* **Consegna 1**
Nel brano, con quale termine Vaccaro definisce il contributo dell'Autore all'atto della creazione artistica?

* **Brano scelto**
# # # # # # #
Il Quid di Seeds
Adam Vaccaro, Seeds, Selected, Edited, Translated and Introduced by Sean Mark, Chelsea Ed., New York 2014
Laura Cantelmo
L’antologia di un poeta non è semplicemente una selezionata raccolta di testi, ma è essa stessa una composizione nuova, che volendo far conoscere le opere più significative di un autore raggiunge una organicità tale da ottenere una coerenza poematica.
Seeds di Adam Vaccaro ha un titolo evocativo: nella versione italiana, (Semi) contiene un richiamo esplicito al termine sema: i semi in linguistica definiscono l’unità minima di significato da cui viene formata la parola. Contemporaneamente esso suggerisce l’idea di work in progress, insieme a quella di una possibile rigenerazione, di una ”vendetta contro la morte” cui l’Autore medesimo fa cenno nel primo testo dell’antologia, dove al “piccolo graal” , il sacro contenitore dei semi, egli affida l’auspicata liberazione dal “male stupido” che invade la società attuale.
La traduzione e la cura di Sean Mark, oltre a onorare giustamente la ricerca poetica di Vaccaro, dona a un’altra lingua, a un’altra cultura, a un pubblico nuovo una poesia intensa e corposa, non facilmente fruibile in un contesto come quello anglo-americano, poco avvezzo all’uso di stratagemmi retorici strettamente legati alla specificità della lingua di partenza, la cui difficoltà di trasposizione è apertamente dichiarata dal curatore. Particolarmente felice la scelta dei testi nell’indicare le tappe di un iter poetico che non può essere disgiunto dal percorso biografico dell’Autore. Iter che è comunque ben lontano da una forma diaristica, autoreferenziale, in quanto fondato sull’Adiacenza, categoria con cui Vaccaro definisce il contributo dell’Autore all’atto della creazione artistica come totale adesione di tutti i livelli della coscienza e della sensibilità.
# # # # # # #
* **Consegna 2**
Nei record, riporti le righe dalla riga che contiene "What do you" alla riga che contiene "The height and width of the screenshot is (225, 309).", sostituendo "image size" con "resolution" e lasciando invariato tutto il resto.
# # # # # # #
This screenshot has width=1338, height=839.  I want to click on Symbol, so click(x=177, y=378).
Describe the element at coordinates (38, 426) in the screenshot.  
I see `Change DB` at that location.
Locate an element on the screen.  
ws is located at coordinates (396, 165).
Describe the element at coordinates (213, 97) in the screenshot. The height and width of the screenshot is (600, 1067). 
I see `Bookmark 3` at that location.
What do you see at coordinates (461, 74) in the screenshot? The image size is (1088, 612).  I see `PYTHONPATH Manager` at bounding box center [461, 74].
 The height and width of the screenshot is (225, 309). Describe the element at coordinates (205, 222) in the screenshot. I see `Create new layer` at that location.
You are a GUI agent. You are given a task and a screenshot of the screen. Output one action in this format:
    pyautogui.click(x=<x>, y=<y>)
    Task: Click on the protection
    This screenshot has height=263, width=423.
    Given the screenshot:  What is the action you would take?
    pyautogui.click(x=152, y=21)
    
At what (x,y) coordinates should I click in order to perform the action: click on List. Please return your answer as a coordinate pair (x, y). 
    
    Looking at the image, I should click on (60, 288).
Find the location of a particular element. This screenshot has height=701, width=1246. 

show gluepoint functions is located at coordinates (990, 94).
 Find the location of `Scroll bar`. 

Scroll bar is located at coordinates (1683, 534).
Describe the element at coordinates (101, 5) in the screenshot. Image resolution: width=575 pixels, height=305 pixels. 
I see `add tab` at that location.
# # # # # # #
* **Risposta corretta 1**
Con il termine Adiacenza.

* **Risposta corretta 2**
What do you see at coordinates (461, 74) in the screenshot? The resolution is (1088, 612).  I see `PYTHONPATH Manager` at bounding box center [461, 74].
 The height and width of the screenshot is (225, 309). Describe the element at coordinates (205, 222) in the screenshot. I see `Create new layer` at that location.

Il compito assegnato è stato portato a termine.